Exponential decay, resulting in log-scale lists, an excellent way to work with an unbounded amount of history in a bounded amount of space. I’ve described this in two previous articles . In my first article, I modeled logarithmic decay via a sequence of ring buffers: each ring would lose (or merge) one of its items rather than passing it forward. In my second article, I expressed a concern that ring buffers might lose information that occurs at a regular frequency, and modeled the decay probabilistically instead. The latter ‘improved’ form of exponential decay is certainly easier to implement, and could be generalized in interesting ways (such as time-based collapse). But original design had a nice property too. For example, it was extremely predictable.
In this article, I describe an even simpler model:
- Choose a maximum number of entries for your history buffer.
- Whenever you reach the maximum, decimate your history.
- To decimate: Take groups of ten entries. From each group, kill one.
The word ‘decimate’ means to kill one man in every ten to punish or subdue a group. This results in a 90% survival rate. Repeatedly decimating our history will give us exponential decay. Operating on groups of ten keeps the operation simple, and ensures the decay process is relatively uniform and predictable. Of course, the particular choice of tenths is arbitrary and could be adjusted without loss of generality.
The decision, then, is how to choose one element from each group to destroy.
The probabilistic approach is to roll a ‘die!’.
The probabilistic approach can be deterministic in a simple way: use a hash function on each group of entries to roll a die for that group. This sort of technique would be convenient when working with replicated histories, distributed databases, and so on.
A non-probabilistic model might heuristically select one entry to erase based on estimated loss of information. For example, if we’re erasing camera frames, we might favor deleting a frame that looks most similar to another frame in the group. Or if our history consists of a path of a robot, we might favor deleting entries where the robot was basically sitting still or moving in a straight line.
Of course, merging is also a fine idea. We could choose two items to merge, ideally in an associative manner such that
merge(a,merge(b,c)) = merge(merge(a,b),c); this can be done with weighted averages, keeping counts and sums and sums-of-squares, and generally developing a monoidal type for history entries.

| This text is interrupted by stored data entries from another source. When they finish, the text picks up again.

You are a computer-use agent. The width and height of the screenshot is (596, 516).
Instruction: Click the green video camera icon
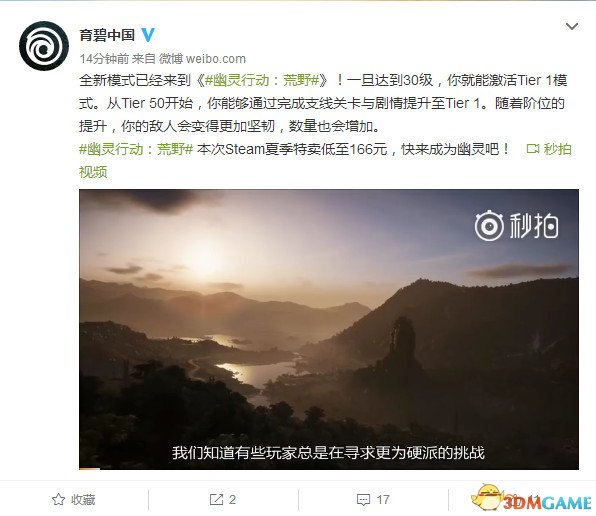point(533,149)
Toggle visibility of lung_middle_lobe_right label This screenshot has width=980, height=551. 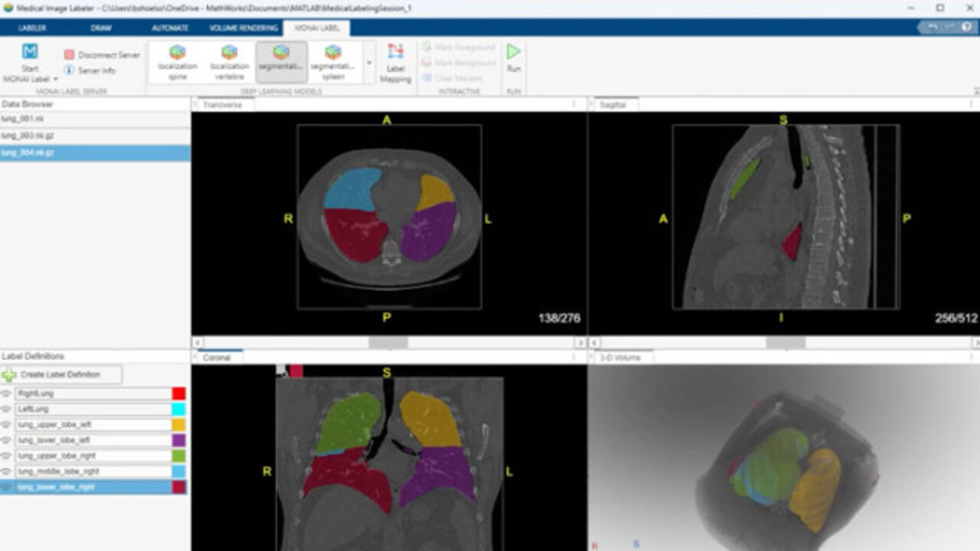pyautogui.click(x=7, y=471)
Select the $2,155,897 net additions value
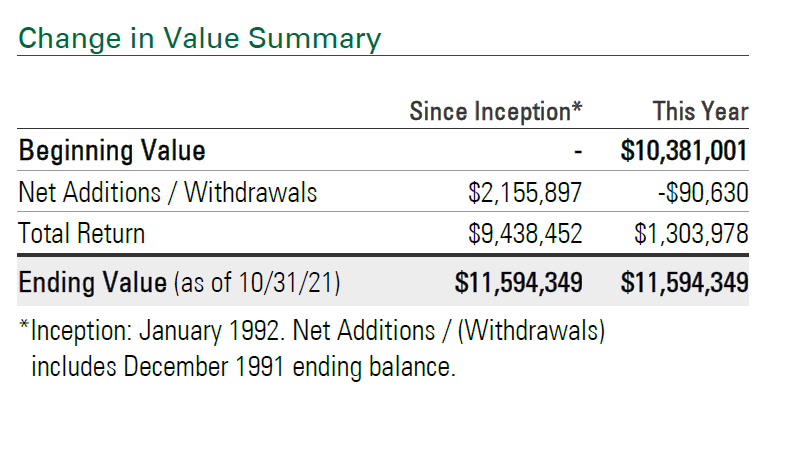This screenshot has width=796, height=465. (525, 192)
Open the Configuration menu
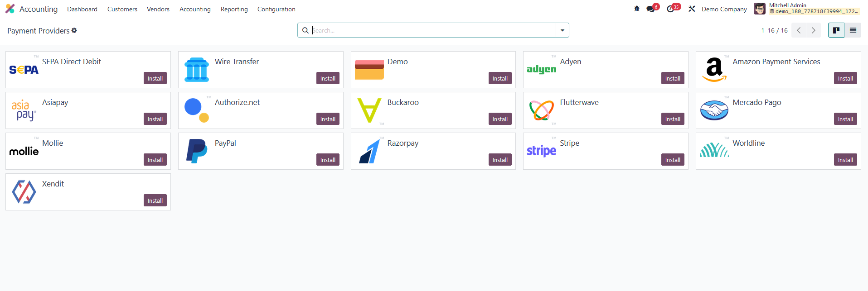 pyautogui.click(x=276, y=9)
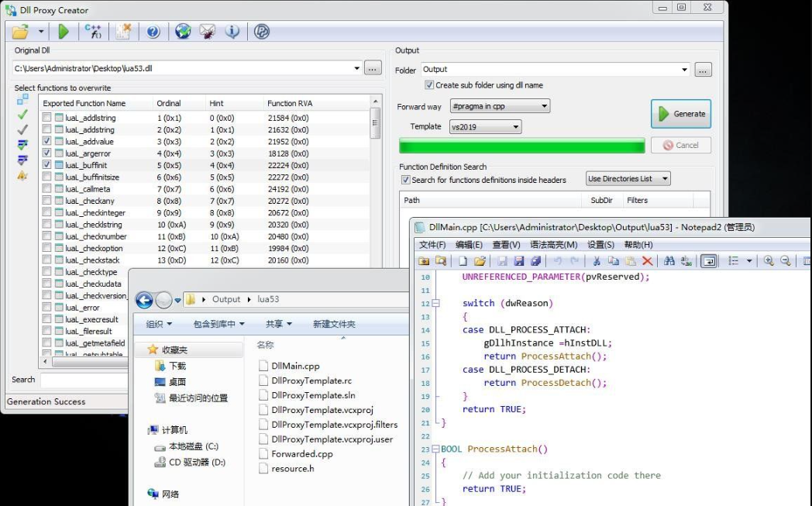Click the globe update-check toolbar icon
Image resolution: width=812 pixels, height=506 pixels.
(x=183, y=32)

I developed this particular approach to logarithmic history to support Wikilon. Logarithmic history offers a happy medium between keeping a complete history and keeping the most recent version of each page/word. It does have a few disadvantages. For example you can’t get a “permanent link” to a historical version of a word. But you can at least browse historical versions of the wiki/dictionary, get a story for how a system evolved, access old versions of ideas. And the long-term space requirements are very predictable.